Sean Duffy Has A Great Idea!
Yes, let's have Google write regulations! What a wonderful idea!
ProPublica tells us that Lumberjack / Road Ruler Sean Duffy is looking to Fancy Autocomplete to draft rules and regulations:
“The Transportation Department, which oversees the safety of airplanes, cars and pipelines, plans to use Google Gemini to draft new regulations. ‘We don’t need the perfect rule,” said DOT’s top lawyer. ‘We want good enough.’”
And my life flashed before my eyes.
“The plan was presented to DOT staff last month at a demonstration of AI’s “potential to revolutionize the way we draft rulemakings,” agency attorney Daniel Cohen wrote to colleagues. The demonstration, Cohen wrote, would showcase “exciting new AI tools available to DOT rule writers to help us do our job better and faster.”
Exciting doesn’t begin to cover it.
”[Gregory Zerzan, the agency’s general counsel] appeared interested mainly in the quantity of regulations that AI could produce, not their quality. “We don’t need the perfect rule on XYZ. We don’t even need a very good rule on XYZ,” he said, according to the meeting notes. “We want good enough.” Zerzan added, “We’re flooding the zone.”
And I will flood my seat.
All of this is concerning because the agency is in charge of transportation safety, including regulations that keep airplanes in the sky, prevent gas pipelines from exploding, and to stop freight trains carrying toxic chemicals from skidding off the rails.

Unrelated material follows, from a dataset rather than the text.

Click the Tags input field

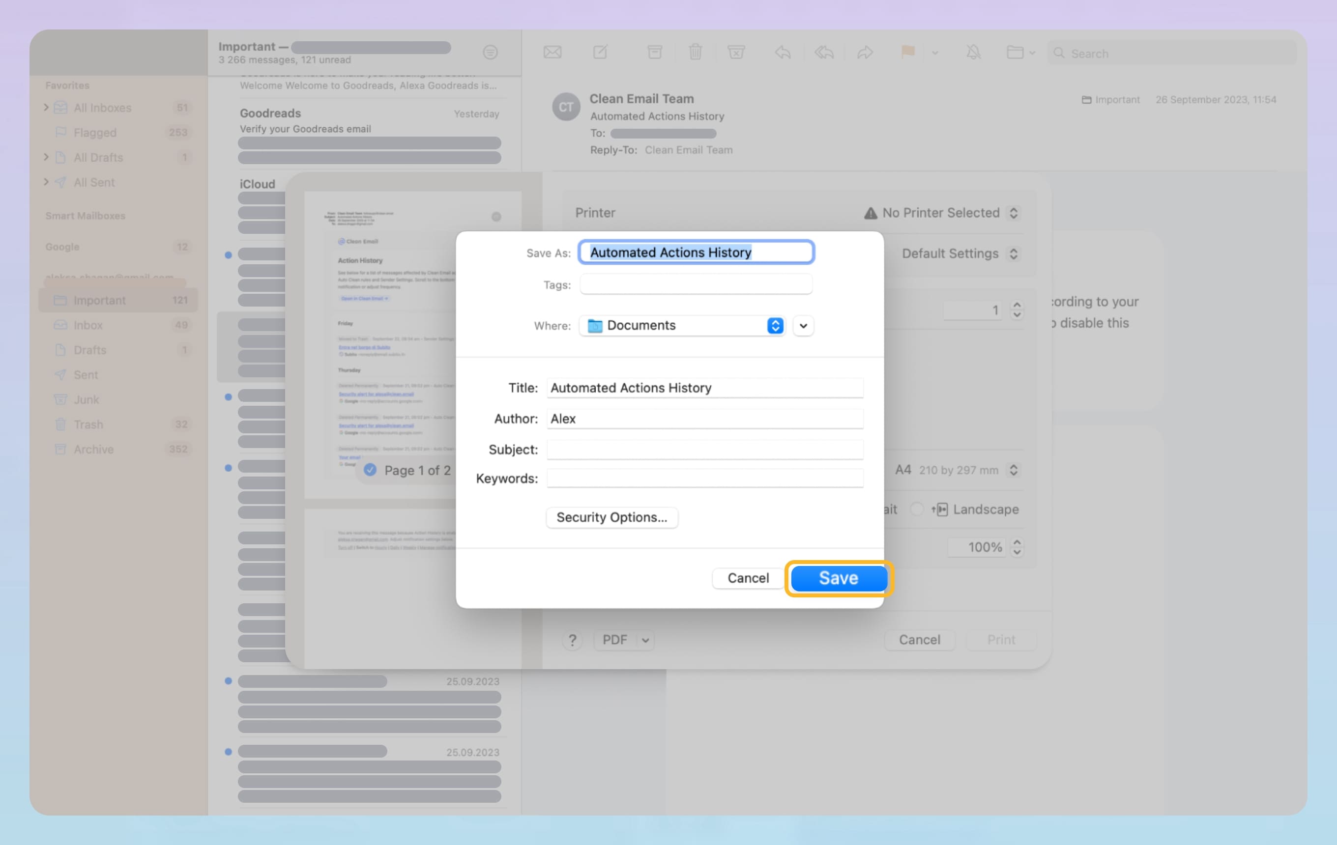pyautogui.click(x=696, y=284)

What if it hallucinates as AI does?
“The presenter expressed little concern that the regulatory documents produced by AI could contain so-called hallucinations — erroneous text that is frequently generated by large language models such as Gemini — according to three people present. In any case, that’s where DOT’s staff would come in, he said. “It seemed like his vision of the future of rulemaking at DOT is that our jobs would be to proofread this machine product,” one employee said. “He was very excited.” (Attendees could not clearly recall the name of the lead presenter, but three said they believed it was Brian Brotsos, the agency’s acting chief AI officer. Brotsos declined to comment, referring questions to the DOT press office.)”“A spokesperson for the DOT did not respond to a request for comment; Cohen and Zerzan also did not respond to messages seeking comment. A Google spokesperson did not provide a comment.”
I bet. I bet their lawyers were making frantic throat-cutting gestures and grabbing the phones to hang-up.